How loud is the clunk? When shifting at idle (600 rpm) with the stock prop, the sudden metallic clunk is hard to ignore. For an objective measurement, I placed a decibel meter 36 inches forward of the engine cowling and measured an ambient noise level of 71 decibels on the A-scale (dbA) with the engine at idle in neutral. This sound is about the same as normal conversation at a distance of 36 inches. When shifting into forward with the black stainless prop, the noise increased to 75 decibels (about the same as a drill motor at high speed). In shifting into reverse, the noise jumped to 79 decibels (about the same as a Dustbuster cordless vacuum).

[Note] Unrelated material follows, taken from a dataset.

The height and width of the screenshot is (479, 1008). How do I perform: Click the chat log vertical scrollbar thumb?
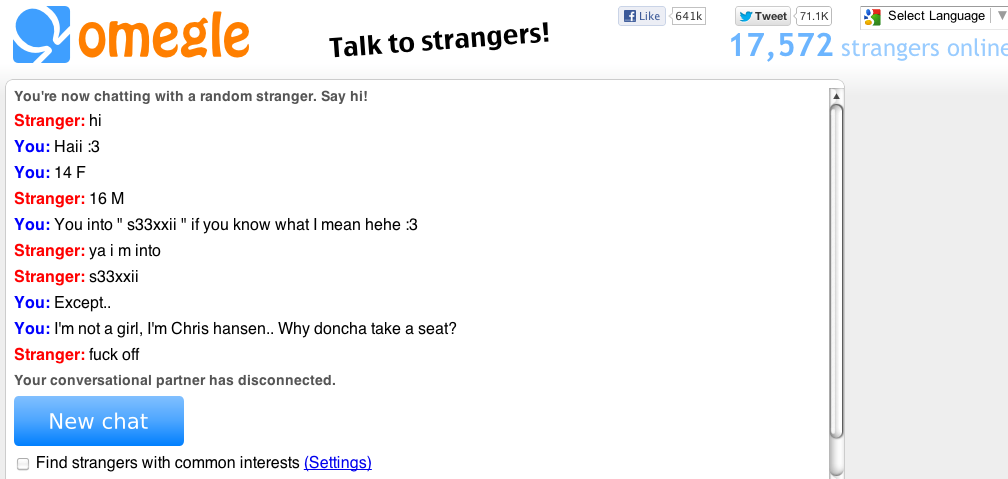click(836, 270)
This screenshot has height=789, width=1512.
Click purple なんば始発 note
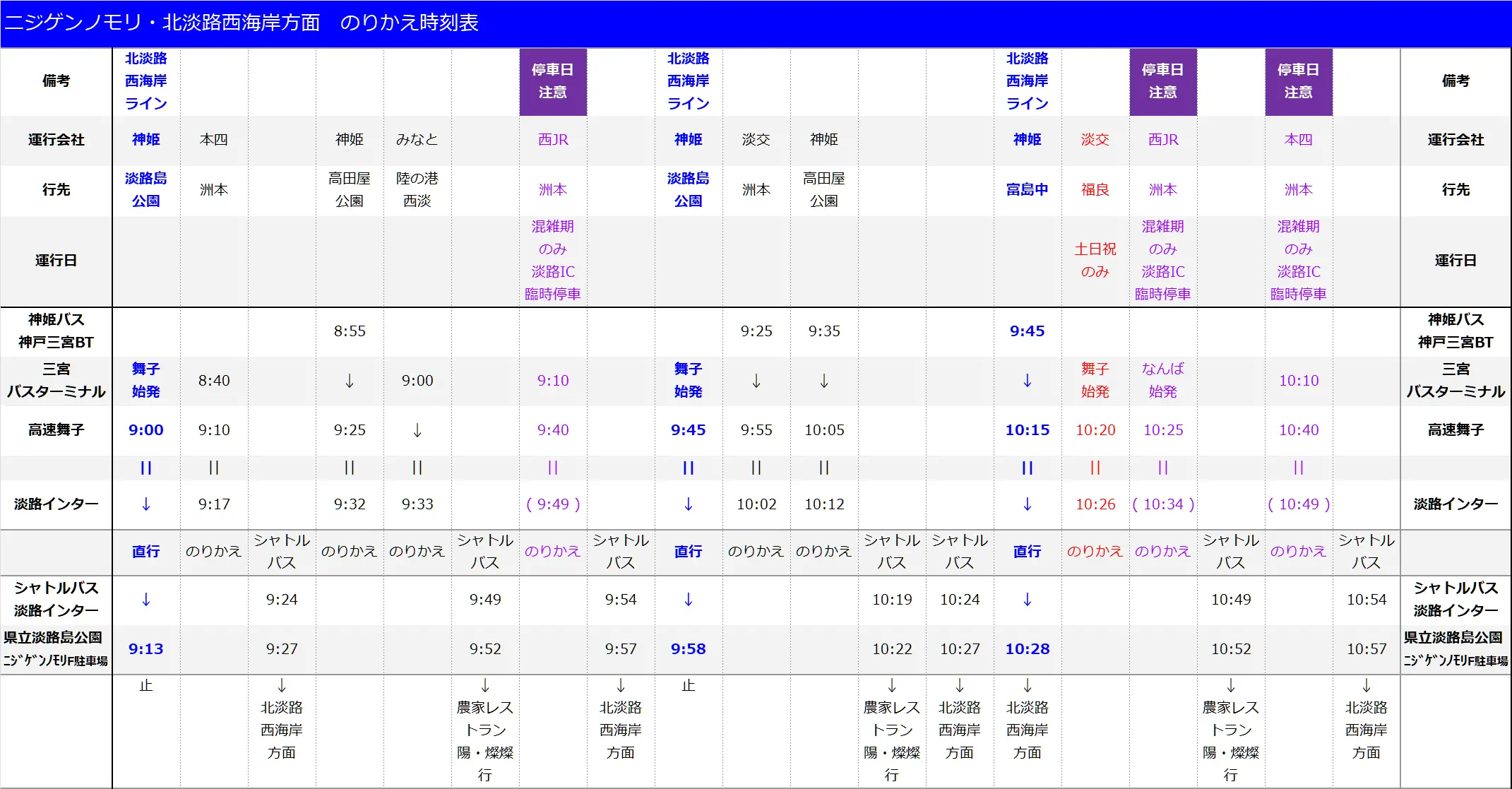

We switched props, and as soon as we shifted with the SDS system, we knew it was quieter. The decibel meter registered 72 decibels (a single decibel increase over ambient sound levels) when shifting into forward. Reverse shifts were a bit noisier, registering 75 decibels.
Sound levels aside, sound quality was definitely improved with the SDS system. Instead of a clunk, the outboard shifted into gear with a pleasant “snick.”
Given the softer rubber in the hub, does the SDS require any special maintenance? David Meeler, who’s in charge of propellers for the Yamaha Marine Group, says the answer is no. He also points out that the SDS system is easier on powertrains. “When you go from a ‘clunk’ to ‘click’ when shifting, that’s got to be a good thing,” he said.
When it comes to the durability of the SDS system, we plan to find out for ourselves if the softer hub will hold up long-term by keeping the Saltwater Series II prop in service for a few seasons. Stay tuned.
1. Splines on the prop shaft mesh with stainless-steel splines inside the SDS hub.
2. Softer rubber in the SDS hub helps cushion shifting forces.
3. A stainless-steel cam-action washer engages slots in the prop hub.